═══ DATA PROVIDED ═══

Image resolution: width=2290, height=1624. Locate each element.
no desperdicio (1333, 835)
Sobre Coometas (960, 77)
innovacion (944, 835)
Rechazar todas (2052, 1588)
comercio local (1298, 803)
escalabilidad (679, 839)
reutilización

═══

WHAT YOU ARE ASKED TO DO
Would you output every record above exactly as it stands?

RESPONSE
Image resolution: width=2290, height=1624. Locate each element.
no desperdicio (1333, 835)
Sobre Coometas (960, 77)
innovacion (944, 835)
Rechazar todas (2052, 1588)
comercio local (1298, 803)
escalabilidad (679, 839)
reutilización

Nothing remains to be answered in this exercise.